64% of employees visit non-work related websites every day at work
The full range of statistics compiled by SignNow may shock you, but there are many things you can do to help reduce these costs and stay productive, such as:

The Real Cost of Productivity and How it Affects You – David Trey, Todoist.com (14 October 2014)

Even if you just scroll down through it, it’s worth a look.

Tips for working from home

These aren’t mine. Though I do work from home and I have a lot of thoughts about it. Probably chief among them is that it’s easier to have a boss telling you what to do all day. A lot easier.

This fella acknowledges the benefits but cautions about the problems and has a lot of advice:

You have the freedom to do things that you wouldn’t normally be able to do if you had to head to an office every day.

But that’s not to say that working from home isn’t without it’s disadvantages to. Most notably, it’s easy to get caught in a routine that is not overly productive. If you’re feeling tired, the couch is right next to you.

Another danger that I experience is that if I’m not careful, I’ll go days without leaving the house, affecting both my mood and my productivity.

After working from home for a few years, I’ve developed some tips and tricks to help me become a more productive entrepreneur.

1. Establish a Morning Routine
I found that my morning has a profound effect on my entire day. It affects my focus, my energy level, and yes, my productivity.
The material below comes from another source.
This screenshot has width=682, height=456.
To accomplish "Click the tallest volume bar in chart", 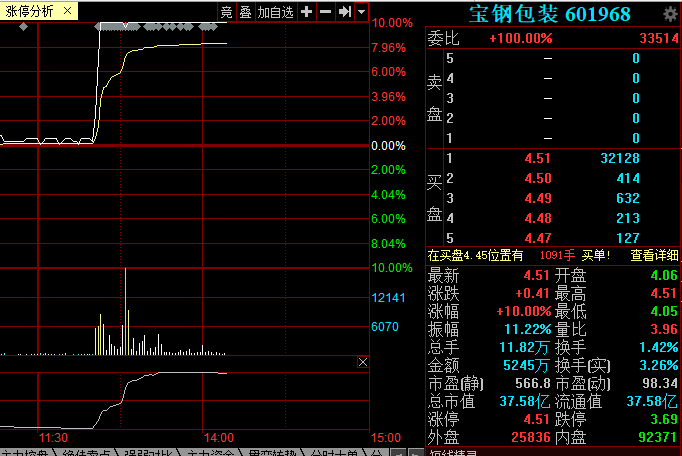I will pos(125,310).

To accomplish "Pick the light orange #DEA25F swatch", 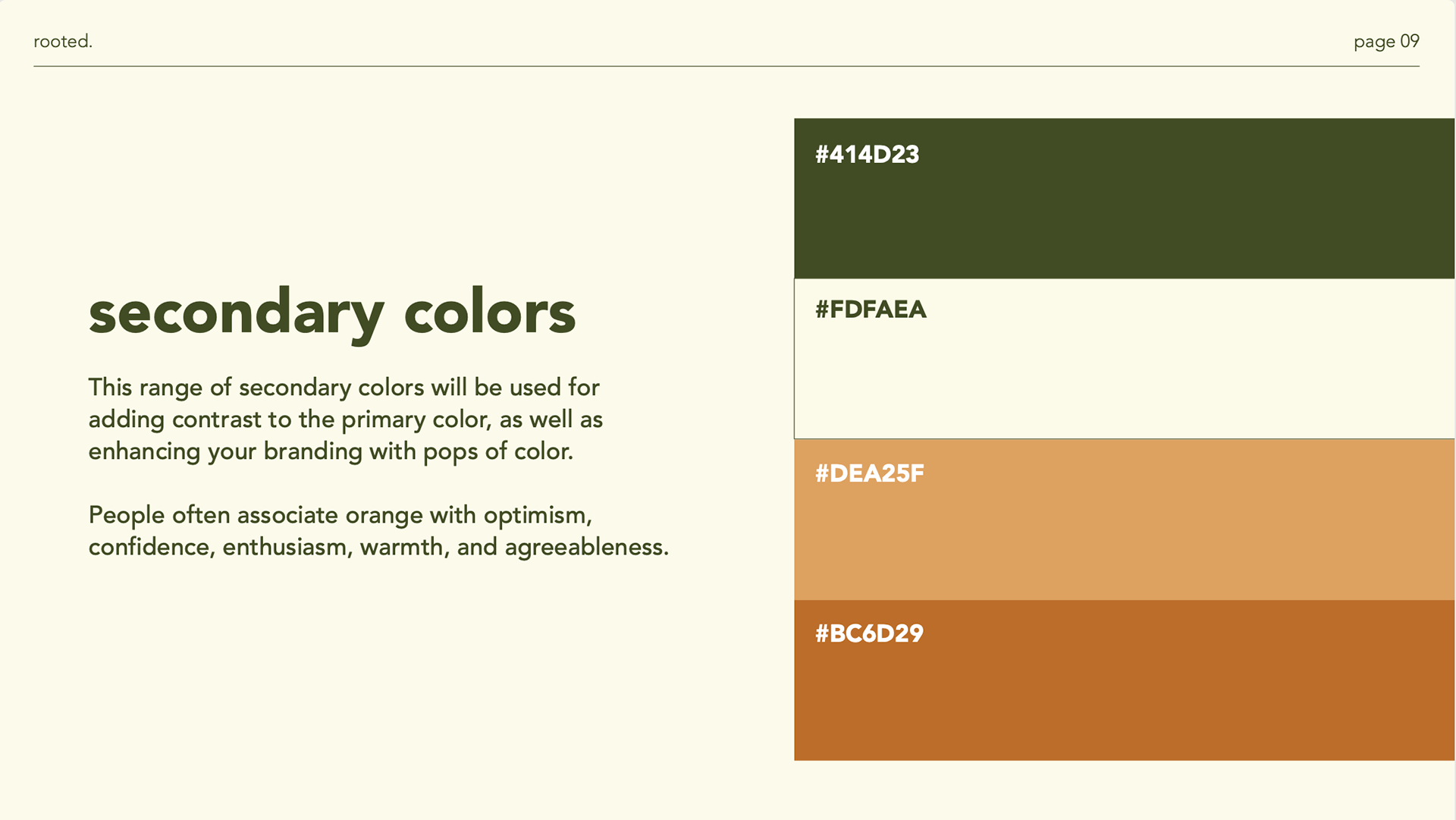I will (x=1125, y=520).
You can say that if I wake up on the wrong side of the bed, I’ll be perfectly useless for the rest of the day.

Productivity Tips for the Home Based Entrepreneur – Greg Digneo, Biz 3.0 (Undated)

Read on for the rest of number 1 and all the other tips.

Check your calendars and contacts: iOS 8 not syncing reliably

If you check this out online with a swifty Google search you’ll find many reports and some solutions to a problem about syncing. For instance, this: Apple Support page.

But it’s not working for me. And given how reliant I am on this stuff, it’s becoming a big issue: calendar entries on my iPhone don’t make it to my iPad and vice versa.

I’ve no solution myself but wanted to warn you: check your calendar to see that it’s all copying across the way nature intended.